From the line containing "Viewport: 1075px width, 853px height." down to the line containing "This screenshot has height=930, width=1494." in the records below, reproduce every line exactly, ends included, and omit all others.

___ Entries shown ___

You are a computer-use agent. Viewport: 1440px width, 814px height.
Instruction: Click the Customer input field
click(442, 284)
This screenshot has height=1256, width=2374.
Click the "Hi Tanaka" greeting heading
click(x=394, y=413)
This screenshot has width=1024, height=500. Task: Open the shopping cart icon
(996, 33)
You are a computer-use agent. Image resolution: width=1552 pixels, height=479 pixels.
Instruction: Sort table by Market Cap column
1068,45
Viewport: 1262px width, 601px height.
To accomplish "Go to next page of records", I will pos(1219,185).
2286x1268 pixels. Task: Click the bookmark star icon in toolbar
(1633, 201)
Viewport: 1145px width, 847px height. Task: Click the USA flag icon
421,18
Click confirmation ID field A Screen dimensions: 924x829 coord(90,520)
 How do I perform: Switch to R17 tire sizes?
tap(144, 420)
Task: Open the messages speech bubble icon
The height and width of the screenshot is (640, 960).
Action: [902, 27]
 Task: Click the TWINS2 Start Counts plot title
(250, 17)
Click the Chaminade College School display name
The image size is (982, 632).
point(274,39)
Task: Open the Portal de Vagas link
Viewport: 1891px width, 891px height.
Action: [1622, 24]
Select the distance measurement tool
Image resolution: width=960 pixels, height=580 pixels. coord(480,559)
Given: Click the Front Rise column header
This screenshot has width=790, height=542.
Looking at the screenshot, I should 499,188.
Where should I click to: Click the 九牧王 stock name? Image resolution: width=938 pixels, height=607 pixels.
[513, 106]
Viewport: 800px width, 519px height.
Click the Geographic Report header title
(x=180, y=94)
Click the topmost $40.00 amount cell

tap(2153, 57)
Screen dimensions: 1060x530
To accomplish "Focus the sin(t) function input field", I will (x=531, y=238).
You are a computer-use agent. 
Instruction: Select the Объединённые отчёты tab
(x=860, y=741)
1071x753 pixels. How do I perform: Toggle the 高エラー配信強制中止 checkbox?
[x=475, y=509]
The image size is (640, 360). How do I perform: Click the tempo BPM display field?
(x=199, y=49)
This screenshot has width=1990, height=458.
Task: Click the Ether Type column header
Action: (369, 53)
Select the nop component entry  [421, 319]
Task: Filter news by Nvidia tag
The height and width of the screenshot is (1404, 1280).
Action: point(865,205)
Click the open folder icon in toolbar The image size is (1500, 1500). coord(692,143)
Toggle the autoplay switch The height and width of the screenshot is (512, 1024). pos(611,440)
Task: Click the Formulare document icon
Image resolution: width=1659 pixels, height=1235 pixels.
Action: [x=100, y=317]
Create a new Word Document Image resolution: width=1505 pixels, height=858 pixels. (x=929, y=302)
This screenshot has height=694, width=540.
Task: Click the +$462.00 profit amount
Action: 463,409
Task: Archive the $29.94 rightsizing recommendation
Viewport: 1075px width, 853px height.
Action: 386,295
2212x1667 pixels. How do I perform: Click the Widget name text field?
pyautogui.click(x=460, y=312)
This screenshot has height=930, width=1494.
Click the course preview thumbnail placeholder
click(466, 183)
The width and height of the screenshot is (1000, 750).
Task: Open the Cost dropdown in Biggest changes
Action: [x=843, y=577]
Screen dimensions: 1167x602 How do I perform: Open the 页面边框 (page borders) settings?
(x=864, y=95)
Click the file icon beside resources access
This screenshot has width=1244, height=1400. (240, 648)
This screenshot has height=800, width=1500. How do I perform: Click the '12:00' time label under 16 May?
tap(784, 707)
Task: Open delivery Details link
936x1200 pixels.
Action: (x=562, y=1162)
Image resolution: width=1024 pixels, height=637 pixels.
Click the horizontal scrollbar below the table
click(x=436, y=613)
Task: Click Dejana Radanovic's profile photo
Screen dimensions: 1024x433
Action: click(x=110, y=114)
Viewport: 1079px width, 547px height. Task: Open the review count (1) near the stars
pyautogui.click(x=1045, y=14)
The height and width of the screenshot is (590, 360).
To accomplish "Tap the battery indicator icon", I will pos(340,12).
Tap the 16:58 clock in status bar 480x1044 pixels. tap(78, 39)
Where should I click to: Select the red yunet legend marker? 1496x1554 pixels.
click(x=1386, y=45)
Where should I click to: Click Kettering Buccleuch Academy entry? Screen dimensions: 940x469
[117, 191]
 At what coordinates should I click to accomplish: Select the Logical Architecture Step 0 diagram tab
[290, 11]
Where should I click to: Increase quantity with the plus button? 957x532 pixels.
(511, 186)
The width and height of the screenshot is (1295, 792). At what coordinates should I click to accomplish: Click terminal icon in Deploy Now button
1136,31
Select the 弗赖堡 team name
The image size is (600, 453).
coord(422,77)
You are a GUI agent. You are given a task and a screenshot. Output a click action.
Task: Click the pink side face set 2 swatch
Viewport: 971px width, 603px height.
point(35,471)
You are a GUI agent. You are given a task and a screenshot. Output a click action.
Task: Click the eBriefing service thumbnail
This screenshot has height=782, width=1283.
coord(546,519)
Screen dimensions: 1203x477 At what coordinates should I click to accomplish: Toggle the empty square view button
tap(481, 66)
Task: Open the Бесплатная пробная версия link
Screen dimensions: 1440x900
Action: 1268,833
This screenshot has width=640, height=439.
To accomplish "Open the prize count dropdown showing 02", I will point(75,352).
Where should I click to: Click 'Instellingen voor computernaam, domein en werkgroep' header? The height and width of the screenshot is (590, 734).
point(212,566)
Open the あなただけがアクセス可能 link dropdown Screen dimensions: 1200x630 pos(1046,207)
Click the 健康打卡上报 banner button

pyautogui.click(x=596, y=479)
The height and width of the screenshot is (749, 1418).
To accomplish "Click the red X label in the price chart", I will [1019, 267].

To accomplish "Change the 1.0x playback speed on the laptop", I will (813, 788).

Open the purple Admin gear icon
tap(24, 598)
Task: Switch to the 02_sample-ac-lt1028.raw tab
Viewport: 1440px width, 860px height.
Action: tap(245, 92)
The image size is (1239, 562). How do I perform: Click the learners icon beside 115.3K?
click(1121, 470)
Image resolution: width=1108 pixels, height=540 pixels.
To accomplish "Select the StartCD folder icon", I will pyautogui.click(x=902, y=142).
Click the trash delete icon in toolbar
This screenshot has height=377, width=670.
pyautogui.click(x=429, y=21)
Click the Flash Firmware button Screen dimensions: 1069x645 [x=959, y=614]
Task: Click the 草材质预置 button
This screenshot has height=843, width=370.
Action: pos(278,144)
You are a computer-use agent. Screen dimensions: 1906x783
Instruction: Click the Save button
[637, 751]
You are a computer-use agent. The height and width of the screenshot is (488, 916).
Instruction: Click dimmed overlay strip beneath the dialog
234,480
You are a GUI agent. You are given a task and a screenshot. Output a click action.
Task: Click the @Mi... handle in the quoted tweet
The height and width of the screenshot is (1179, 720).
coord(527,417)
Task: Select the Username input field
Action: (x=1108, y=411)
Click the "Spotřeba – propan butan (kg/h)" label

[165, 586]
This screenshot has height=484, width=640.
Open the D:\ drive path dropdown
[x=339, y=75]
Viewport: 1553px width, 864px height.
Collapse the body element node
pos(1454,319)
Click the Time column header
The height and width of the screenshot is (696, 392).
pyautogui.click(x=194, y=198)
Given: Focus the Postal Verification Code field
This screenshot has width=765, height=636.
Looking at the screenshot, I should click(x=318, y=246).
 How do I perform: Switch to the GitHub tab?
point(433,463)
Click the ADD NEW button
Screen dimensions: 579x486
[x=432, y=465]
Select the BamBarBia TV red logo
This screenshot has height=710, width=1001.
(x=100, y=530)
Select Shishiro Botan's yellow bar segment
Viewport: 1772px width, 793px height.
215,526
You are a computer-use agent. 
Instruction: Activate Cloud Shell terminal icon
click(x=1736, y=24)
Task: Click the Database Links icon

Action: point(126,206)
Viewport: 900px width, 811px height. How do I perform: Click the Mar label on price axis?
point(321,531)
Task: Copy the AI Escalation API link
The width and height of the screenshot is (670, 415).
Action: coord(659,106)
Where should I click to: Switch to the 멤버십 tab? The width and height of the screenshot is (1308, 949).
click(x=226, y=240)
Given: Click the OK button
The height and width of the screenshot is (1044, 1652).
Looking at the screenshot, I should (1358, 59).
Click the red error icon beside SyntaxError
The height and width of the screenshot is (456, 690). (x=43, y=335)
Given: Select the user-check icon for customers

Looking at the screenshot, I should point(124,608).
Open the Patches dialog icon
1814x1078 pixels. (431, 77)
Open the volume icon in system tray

___

- **Solution**
Viewport: 1075px width, 853px height.
Action: 386,295
2212x1667 pixels. How do I perform: Click the Widget name text field?
pyautogui.click(x=460, y=312)
This screenshot has height=930, width=1494.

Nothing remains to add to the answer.